Records contained in a dataset
--- START ---

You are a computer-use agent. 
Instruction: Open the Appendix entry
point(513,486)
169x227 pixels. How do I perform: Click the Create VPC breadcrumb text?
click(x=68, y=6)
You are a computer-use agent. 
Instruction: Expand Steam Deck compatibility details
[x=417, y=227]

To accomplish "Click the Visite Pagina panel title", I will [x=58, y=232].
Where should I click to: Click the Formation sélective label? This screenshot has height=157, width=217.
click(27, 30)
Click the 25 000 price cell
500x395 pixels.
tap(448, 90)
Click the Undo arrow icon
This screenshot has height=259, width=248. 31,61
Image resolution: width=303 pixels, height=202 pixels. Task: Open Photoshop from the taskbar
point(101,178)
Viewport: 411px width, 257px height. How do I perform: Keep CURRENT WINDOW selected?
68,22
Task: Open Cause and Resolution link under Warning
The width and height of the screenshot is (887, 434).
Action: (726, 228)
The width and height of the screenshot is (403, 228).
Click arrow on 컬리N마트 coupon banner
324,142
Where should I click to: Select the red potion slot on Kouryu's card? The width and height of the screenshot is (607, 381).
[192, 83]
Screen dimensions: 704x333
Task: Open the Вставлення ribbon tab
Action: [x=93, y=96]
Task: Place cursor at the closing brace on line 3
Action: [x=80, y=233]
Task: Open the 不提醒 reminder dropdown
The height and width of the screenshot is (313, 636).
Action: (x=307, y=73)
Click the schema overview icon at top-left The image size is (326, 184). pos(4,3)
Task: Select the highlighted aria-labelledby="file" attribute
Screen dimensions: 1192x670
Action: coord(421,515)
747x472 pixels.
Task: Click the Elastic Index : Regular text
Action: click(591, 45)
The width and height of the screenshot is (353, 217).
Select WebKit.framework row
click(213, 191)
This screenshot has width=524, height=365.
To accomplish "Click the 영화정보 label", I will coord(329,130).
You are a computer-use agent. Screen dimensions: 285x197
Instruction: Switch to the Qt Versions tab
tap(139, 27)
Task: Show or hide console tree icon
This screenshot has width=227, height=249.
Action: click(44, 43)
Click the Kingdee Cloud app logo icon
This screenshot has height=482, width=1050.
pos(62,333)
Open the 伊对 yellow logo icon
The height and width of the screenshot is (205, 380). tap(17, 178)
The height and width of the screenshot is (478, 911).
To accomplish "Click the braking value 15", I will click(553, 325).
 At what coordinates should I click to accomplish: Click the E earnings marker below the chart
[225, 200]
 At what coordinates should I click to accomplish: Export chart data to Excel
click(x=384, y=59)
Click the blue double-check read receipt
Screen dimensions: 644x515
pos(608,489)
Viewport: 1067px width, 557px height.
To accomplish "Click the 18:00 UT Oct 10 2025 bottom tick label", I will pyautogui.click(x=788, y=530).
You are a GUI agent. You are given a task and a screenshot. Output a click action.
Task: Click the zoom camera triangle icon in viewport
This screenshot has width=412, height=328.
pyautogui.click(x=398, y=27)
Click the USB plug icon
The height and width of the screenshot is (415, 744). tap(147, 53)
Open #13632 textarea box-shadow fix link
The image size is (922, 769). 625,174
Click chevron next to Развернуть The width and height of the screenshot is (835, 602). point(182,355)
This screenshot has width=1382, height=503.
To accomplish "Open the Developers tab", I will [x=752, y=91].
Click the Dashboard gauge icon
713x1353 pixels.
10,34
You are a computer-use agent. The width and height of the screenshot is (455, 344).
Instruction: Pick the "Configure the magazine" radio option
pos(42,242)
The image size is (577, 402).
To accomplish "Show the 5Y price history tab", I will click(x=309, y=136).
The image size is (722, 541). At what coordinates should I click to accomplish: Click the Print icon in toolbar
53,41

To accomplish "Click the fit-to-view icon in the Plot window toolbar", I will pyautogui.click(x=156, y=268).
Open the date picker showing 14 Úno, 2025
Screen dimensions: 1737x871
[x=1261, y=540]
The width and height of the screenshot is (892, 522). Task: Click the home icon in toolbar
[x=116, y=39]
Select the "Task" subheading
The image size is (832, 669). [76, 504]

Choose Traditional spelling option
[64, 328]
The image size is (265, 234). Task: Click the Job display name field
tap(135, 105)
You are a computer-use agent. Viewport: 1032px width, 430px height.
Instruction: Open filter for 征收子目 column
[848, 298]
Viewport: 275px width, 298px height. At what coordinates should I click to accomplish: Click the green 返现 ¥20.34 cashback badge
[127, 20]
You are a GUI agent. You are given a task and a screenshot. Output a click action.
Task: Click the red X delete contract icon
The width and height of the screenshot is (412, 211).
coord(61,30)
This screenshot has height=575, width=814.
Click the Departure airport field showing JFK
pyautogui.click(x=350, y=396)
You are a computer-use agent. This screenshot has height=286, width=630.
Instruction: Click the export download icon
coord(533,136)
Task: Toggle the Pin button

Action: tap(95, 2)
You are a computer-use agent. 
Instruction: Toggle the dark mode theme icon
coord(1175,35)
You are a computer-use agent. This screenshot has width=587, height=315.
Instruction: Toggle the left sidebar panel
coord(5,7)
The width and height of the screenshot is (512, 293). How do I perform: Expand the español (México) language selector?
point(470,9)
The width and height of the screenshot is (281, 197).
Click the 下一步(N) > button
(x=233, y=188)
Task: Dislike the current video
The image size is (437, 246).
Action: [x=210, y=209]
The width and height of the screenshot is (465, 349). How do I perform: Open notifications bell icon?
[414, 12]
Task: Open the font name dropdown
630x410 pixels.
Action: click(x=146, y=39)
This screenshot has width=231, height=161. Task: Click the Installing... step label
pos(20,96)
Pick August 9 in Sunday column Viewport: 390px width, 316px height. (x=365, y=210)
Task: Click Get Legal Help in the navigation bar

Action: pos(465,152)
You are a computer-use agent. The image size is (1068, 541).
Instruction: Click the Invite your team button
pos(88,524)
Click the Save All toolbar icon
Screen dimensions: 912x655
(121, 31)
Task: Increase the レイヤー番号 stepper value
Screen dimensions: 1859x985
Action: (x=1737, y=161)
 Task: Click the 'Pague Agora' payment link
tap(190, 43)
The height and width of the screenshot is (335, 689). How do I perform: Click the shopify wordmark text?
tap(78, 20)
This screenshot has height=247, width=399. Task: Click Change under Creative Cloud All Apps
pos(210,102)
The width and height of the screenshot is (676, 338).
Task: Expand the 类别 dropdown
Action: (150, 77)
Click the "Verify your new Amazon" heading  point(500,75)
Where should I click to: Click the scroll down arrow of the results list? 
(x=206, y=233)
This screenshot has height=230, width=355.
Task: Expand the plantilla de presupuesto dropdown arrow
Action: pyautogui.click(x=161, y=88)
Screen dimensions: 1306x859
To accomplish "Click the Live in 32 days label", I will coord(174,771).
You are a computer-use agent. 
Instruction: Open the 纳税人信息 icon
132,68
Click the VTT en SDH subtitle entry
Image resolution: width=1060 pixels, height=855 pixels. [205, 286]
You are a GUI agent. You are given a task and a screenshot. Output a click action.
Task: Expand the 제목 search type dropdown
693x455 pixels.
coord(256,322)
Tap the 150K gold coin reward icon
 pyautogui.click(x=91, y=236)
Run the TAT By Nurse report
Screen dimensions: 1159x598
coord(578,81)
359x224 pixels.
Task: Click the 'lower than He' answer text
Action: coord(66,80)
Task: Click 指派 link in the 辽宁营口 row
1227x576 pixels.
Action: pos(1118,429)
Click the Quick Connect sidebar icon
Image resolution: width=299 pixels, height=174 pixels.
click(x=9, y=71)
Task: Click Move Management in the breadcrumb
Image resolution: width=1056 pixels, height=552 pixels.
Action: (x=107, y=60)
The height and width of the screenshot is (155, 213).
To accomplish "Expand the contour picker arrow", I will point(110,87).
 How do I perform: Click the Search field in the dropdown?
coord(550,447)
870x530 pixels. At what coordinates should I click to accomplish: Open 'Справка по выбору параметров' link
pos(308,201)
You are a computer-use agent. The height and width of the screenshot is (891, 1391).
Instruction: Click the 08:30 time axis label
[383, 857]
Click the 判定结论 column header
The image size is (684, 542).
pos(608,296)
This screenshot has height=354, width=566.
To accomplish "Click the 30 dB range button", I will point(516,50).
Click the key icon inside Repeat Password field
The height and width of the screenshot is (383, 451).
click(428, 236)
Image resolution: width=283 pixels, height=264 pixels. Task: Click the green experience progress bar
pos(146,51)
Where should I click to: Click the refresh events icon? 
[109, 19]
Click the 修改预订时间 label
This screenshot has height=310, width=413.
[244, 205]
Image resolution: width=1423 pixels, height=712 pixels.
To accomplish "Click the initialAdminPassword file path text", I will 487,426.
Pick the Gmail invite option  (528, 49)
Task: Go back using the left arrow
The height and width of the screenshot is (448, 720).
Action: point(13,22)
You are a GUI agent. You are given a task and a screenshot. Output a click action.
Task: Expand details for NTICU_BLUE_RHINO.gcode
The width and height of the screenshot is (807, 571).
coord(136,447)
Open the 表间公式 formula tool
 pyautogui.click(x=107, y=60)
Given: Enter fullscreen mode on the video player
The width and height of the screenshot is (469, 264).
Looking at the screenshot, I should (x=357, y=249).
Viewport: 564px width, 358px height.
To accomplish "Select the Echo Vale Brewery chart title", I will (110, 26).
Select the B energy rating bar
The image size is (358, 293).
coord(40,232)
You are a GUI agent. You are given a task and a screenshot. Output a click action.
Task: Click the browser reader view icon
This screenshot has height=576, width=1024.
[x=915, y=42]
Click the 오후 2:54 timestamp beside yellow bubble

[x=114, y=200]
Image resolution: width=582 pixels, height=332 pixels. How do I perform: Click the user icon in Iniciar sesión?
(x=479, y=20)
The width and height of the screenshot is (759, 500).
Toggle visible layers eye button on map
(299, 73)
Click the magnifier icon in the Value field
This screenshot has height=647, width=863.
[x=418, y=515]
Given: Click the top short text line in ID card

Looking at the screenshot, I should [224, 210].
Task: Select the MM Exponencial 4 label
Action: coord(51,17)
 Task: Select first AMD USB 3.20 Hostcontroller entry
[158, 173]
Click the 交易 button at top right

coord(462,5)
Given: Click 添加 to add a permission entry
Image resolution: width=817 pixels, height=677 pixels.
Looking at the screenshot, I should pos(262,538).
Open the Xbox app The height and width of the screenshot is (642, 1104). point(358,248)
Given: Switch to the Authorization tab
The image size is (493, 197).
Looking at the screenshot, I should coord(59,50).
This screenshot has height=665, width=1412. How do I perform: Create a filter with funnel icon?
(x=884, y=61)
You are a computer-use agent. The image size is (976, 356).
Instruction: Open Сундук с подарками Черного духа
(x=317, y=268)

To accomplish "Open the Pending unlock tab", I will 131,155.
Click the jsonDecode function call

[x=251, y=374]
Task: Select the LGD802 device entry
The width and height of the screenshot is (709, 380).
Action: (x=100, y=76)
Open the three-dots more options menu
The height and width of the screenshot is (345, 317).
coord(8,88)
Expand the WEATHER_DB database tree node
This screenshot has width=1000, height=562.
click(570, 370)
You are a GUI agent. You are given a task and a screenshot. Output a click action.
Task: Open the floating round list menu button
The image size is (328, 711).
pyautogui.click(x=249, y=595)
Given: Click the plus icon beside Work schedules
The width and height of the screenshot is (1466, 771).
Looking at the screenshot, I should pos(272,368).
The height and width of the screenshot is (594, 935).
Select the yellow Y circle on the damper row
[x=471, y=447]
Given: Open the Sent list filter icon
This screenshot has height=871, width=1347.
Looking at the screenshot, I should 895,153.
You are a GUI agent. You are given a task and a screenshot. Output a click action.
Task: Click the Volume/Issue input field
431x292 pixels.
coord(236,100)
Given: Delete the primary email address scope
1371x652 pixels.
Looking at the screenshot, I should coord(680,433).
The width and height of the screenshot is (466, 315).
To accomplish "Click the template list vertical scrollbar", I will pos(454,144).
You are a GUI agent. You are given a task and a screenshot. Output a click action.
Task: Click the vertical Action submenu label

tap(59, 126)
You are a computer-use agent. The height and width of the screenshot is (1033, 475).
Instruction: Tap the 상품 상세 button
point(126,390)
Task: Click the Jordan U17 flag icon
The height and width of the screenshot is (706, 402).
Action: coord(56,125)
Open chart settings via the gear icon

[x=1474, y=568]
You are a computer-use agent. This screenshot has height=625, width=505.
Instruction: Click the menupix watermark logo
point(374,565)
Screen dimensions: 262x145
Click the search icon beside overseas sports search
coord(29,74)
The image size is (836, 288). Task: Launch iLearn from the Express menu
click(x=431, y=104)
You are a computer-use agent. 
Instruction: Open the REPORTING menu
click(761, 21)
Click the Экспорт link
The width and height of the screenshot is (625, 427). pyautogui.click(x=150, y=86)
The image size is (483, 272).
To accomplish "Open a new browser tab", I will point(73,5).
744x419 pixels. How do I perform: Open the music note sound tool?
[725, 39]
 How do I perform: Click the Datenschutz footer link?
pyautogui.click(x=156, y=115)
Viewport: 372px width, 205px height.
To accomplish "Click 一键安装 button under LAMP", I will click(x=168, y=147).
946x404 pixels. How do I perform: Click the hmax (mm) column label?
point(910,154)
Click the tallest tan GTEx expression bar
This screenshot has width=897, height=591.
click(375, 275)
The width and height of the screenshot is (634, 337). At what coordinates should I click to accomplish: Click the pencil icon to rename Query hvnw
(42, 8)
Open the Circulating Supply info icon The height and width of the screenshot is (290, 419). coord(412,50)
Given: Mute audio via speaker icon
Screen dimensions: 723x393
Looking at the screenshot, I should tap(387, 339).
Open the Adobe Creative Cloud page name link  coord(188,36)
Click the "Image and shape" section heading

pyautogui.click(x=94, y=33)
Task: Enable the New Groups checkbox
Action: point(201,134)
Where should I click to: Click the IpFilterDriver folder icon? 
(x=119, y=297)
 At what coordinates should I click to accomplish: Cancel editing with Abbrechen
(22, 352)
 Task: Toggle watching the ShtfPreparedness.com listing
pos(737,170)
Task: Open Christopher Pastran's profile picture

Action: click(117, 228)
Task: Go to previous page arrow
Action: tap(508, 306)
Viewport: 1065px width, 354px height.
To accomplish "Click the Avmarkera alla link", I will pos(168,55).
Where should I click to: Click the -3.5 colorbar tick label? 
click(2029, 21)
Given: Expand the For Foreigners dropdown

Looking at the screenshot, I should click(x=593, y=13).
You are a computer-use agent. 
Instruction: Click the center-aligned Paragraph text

--- END ---

• [Work order]: Return the span of lines in the data above that opens at the line with "Instruction: Expand Steam" and closes at the line with "Task: Select the highlighted", exactly, ends included, nothing else.

• [Answer space]:
Instruction: Expand Steam Deck compatibility details
[x=417, y=227]

To accomplish "Click the Visite Pagina panel title", I will [x=58, y=232].
Where should I click to: Click the Formation sélective label? This screenshot has height=157, width=217.
click(27, 30)
Click the 25 000 price cell
500x395 pixels.
tap(448, 90)
Click the Undo arrow icon
This screenshot has height=259, width=248. 31,61
Image resolution: width=303 pixels, height=202 pixels. Task: Open Photoshop from the taskbar
point(101,178)
Viewport: 411px width, 257px height. How do I perform: Keep CURRENT WINDOW selected?
68,22
Task: Open Cause and Resolution link under Warning
The width and height of the screenshot is (887, 434).
Action: (726, 228)
The width and height of the screenshot is (403, 228).
Click arrow on 컬리N마트 coupon banner
324,142
Where should I click to: Select the red potion slot on Kouryu's card? The width and height of the screenshot is (607, 381).
[192, 83]
Screen dimensions: 704x333
Task: Open the Вставлення ribbon tab
Action: [x=93, y=96]
Task: Place cursor at the closing brace on line 3
Action: [x=80, y=233]
Task: Open the 不提醒 reminder dropdown
The height and width of the screenshot is (313, 636).
Action: (x=307, y=73)
Click the schema overview icon at top-left The image size is (326, 184). pos(4,3)
Task: Select the highlighted aria-labelledby="file" attribute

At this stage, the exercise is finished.